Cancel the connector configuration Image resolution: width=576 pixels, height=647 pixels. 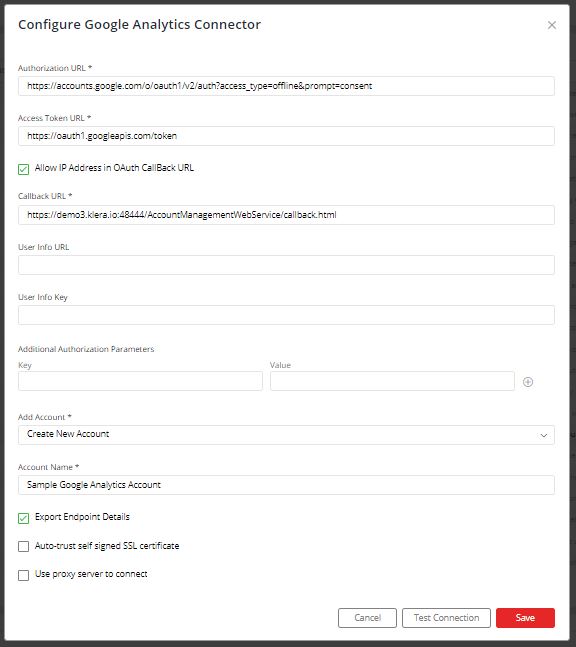pyautogui.click(x=367, y=618)
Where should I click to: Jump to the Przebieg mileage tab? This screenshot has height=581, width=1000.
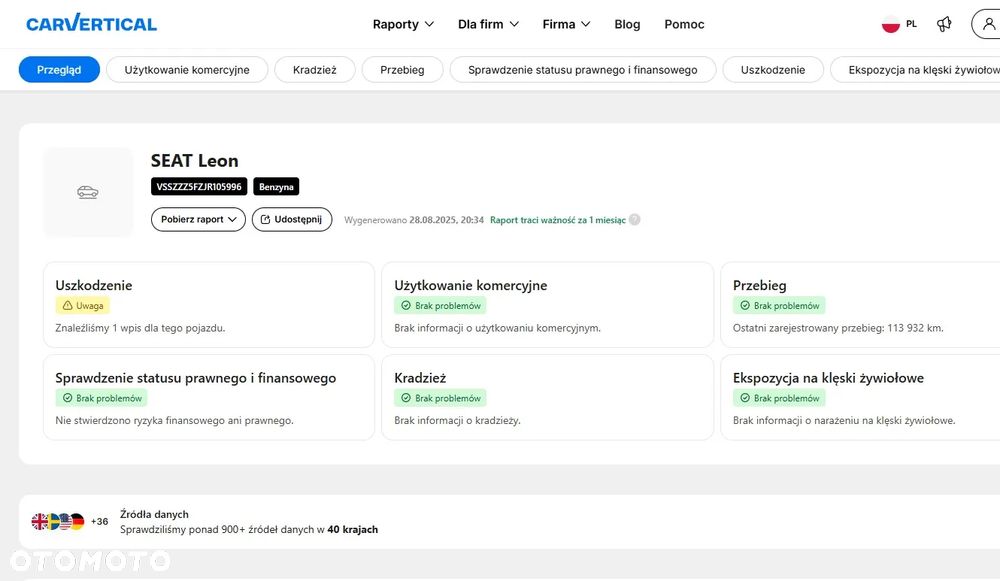[402, 70]
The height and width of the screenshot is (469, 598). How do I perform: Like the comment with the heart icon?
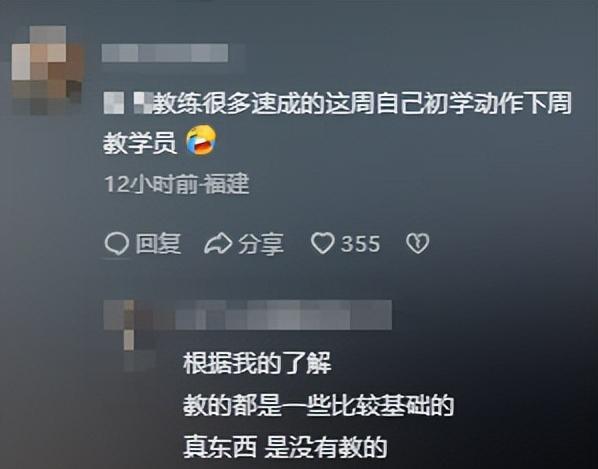click(323, 243)
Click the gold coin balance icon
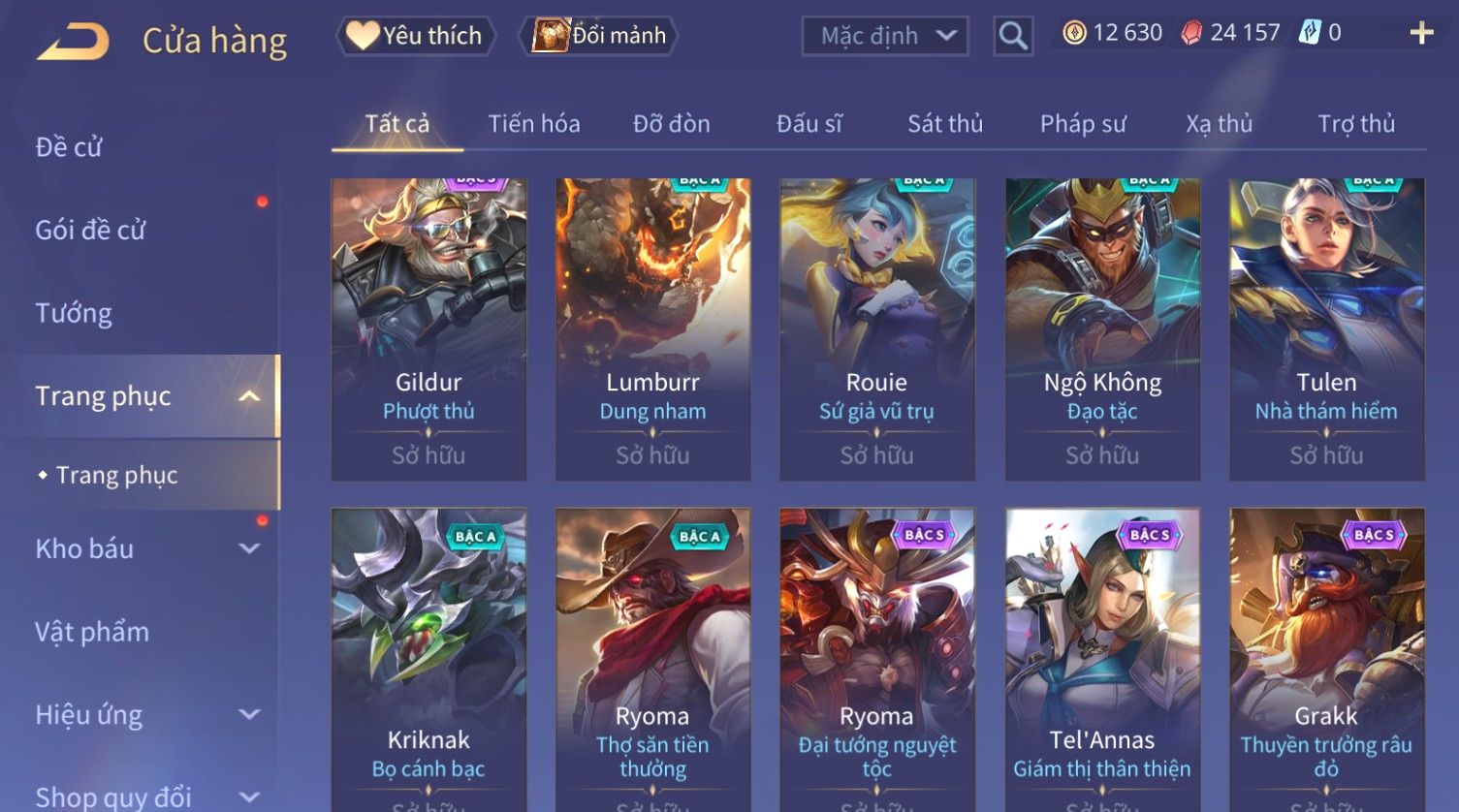The height and width of the screenshot is (812, 1459). [1074, 33]
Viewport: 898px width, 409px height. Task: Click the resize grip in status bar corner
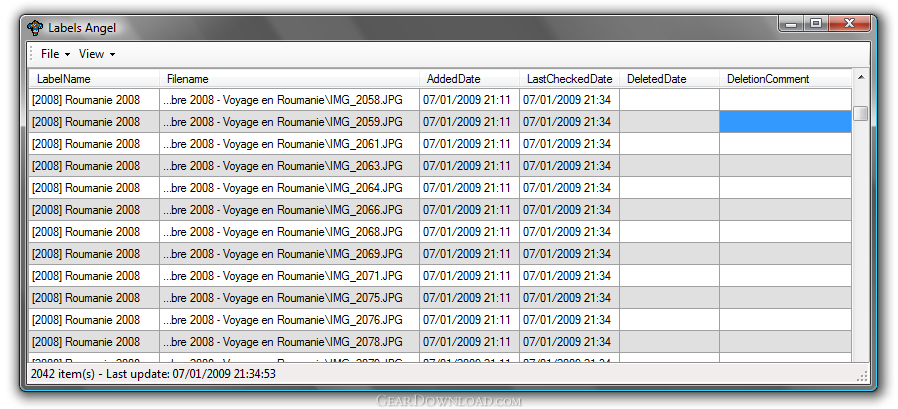click(862, 376)
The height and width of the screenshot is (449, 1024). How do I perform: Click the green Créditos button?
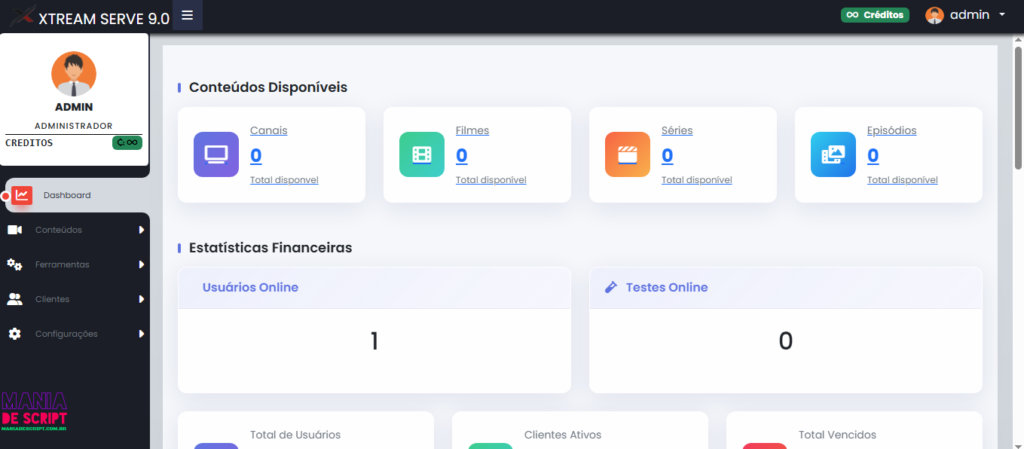pos(874,15)
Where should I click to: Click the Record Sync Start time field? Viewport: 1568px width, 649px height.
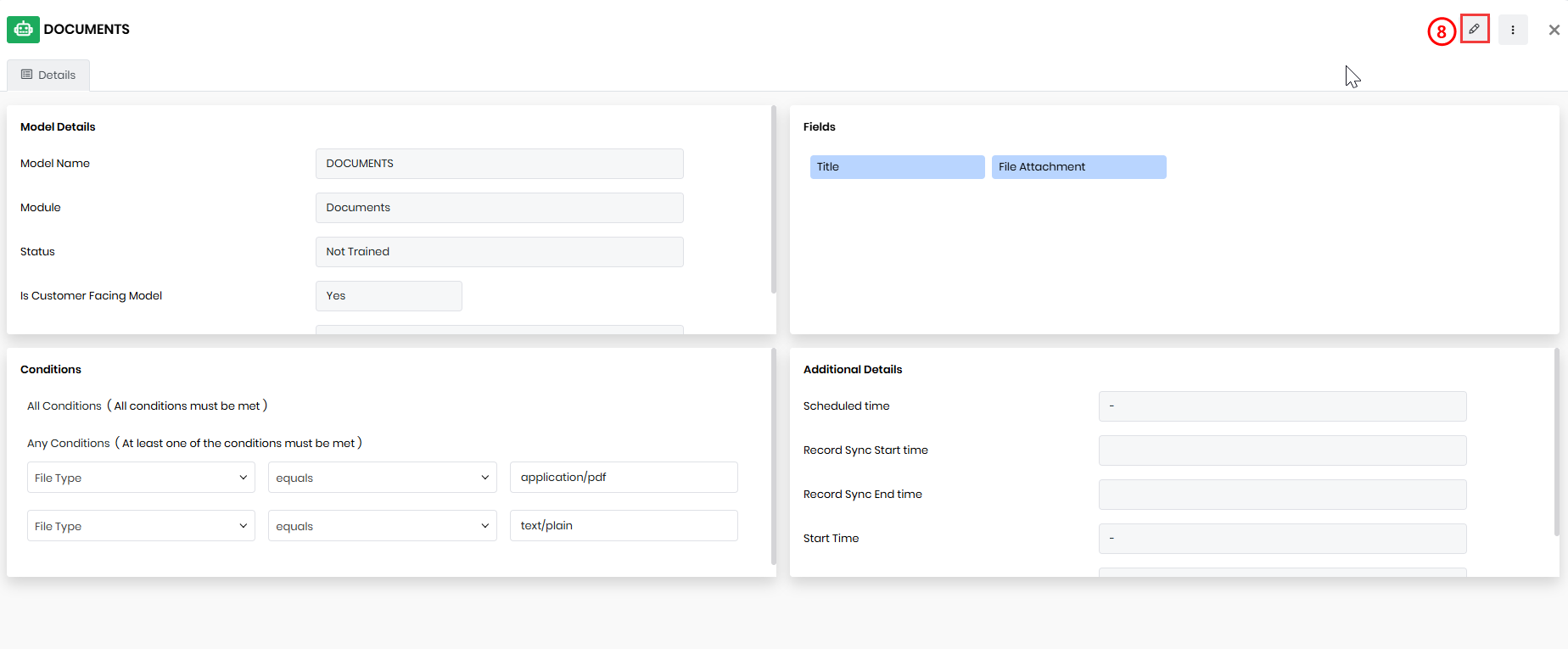coord(1282,450)
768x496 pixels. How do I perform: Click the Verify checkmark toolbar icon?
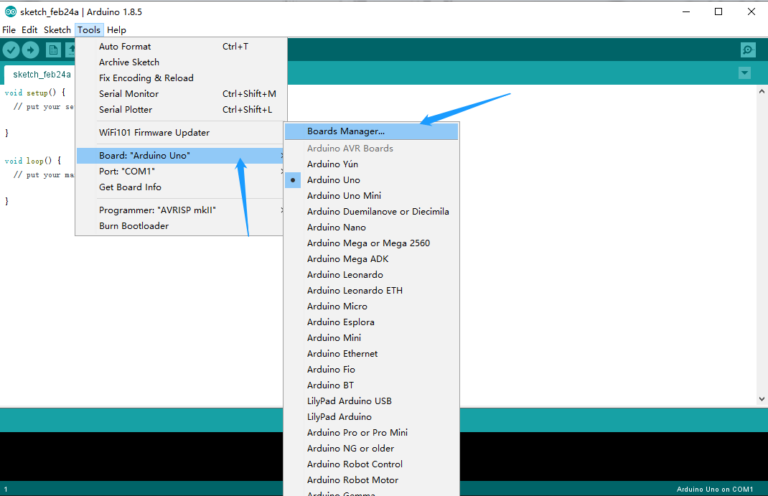(x=11, y=50)
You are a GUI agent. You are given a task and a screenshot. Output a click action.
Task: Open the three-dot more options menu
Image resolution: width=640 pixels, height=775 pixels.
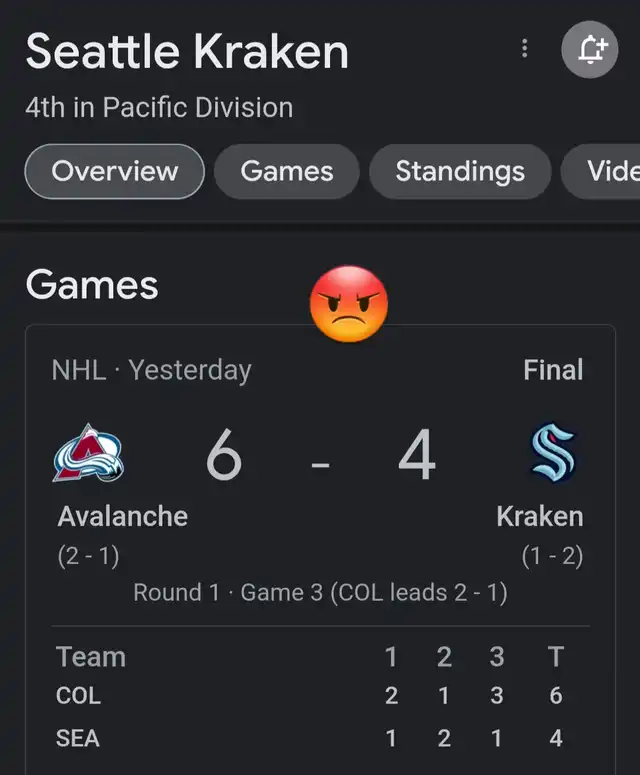pos(525,48)
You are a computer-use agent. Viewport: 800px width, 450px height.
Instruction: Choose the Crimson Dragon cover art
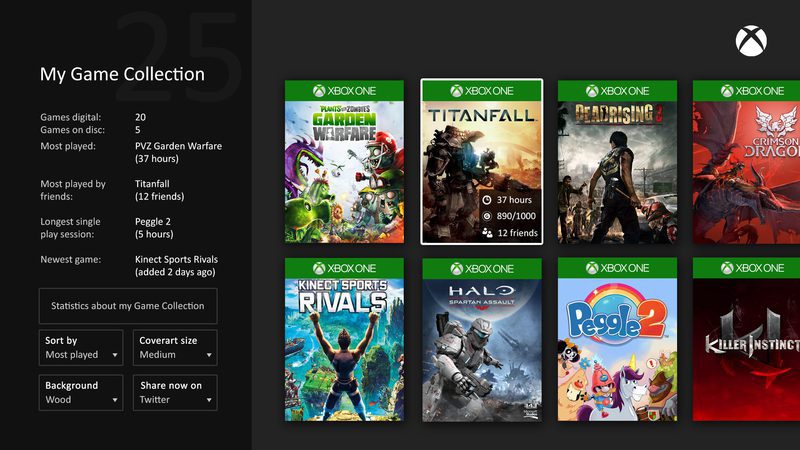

___

Above this task is a listing with pictures in it. Retype only the lines from the one containing "The height and width of the screenshot is (469, 598)." through the one containing "You are a computer-use", both included, and not the pictures.

--- FINISHED TASK ---
The height and width of the screenshot is (469, 598). How do I perform: Like the comment with the heart icon?
click(323, 243)
Click the gold coin balance icon
The height and width of the screenshot is (812, 1459). [1074, 33]
Viewport: 898px width, 409px height. Task: Click the resize grip in status bar corner
click(862, 376)
The height and width of the screenshot is (449, 1024). How do I perform: Click the green Créditos button?
pos(874,15)
Where should I click to: Click the Record Sync Start time field? Viewport: 1568px width, 649px height.
coord(1282,450)
768x496 pixels. How do I perform: Click the Verify checkmark toolbar icon?
(x=11, y=50)
You are a GUI agent. You are given a task and a screenshot. Output a click action.
Task: Open the three-dot more options menu
Image resolution: width=640 pixels, height=775 pixels.
pos(525,48)
You are a computer-use agent. Viewport: 800px width, 450px height.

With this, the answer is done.